• **DIRECTIONS**
Transcribe exactly the line that contains "[EMAIL] (20, 2180)" and every line after it through the end of the records, with nothing else.

• **DATA SHOWN**
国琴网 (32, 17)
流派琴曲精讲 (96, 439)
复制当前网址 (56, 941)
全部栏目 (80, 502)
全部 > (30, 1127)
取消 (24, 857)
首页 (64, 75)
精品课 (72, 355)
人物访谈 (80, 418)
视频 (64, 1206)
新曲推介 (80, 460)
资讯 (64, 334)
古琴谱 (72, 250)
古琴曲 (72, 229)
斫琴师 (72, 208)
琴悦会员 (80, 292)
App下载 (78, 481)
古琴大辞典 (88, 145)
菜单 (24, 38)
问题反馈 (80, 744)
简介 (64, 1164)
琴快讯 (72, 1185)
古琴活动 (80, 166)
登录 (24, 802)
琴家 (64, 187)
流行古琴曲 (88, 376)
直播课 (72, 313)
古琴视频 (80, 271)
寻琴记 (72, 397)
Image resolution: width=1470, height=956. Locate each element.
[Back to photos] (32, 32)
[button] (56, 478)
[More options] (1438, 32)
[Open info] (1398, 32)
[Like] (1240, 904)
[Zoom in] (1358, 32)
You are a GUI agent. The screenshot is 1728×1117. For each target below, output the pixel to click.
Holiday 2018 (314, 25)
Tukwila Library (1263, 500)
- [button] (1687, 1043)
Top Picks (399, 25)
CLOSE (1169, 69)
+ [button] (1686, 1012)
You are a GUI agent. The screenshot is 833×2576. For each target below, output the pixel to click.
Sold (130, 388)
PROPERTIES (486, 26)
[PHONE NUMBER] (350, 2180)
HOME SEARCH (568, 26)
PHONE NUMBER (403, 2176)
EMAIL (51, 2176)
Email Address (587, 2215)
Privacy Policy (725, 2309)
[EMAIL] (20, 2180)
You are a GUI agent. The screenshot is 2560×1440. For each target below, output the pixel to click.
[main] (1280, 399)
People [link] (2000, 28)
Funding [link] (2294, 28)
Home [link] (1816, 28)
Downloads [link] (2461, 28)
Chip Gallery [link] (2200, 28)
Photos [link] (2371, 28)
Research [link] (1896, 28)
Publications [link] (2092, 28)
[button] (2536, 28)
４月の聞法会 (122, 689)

• **SOLUTION FOR THIS TASK**
[EMAIL] (20, 2180)
You are a GUI agent. The screenshot is 2560×1440. For each target below, output the pixel to click.
[main] (1280, 399)
People [link] (2000, 28)
Funding [link] (2294, 28)
Home [link] (1816, 28)
Downloads [link] (2461, 28)
Chip Gallery [link] (2200, 28)
Photos [link] (2371, 28)
Research [link] (1896, 28)
Publications [link] (2092, 28)
[button] (2536, 28)
４月の聞法会 (122, 689)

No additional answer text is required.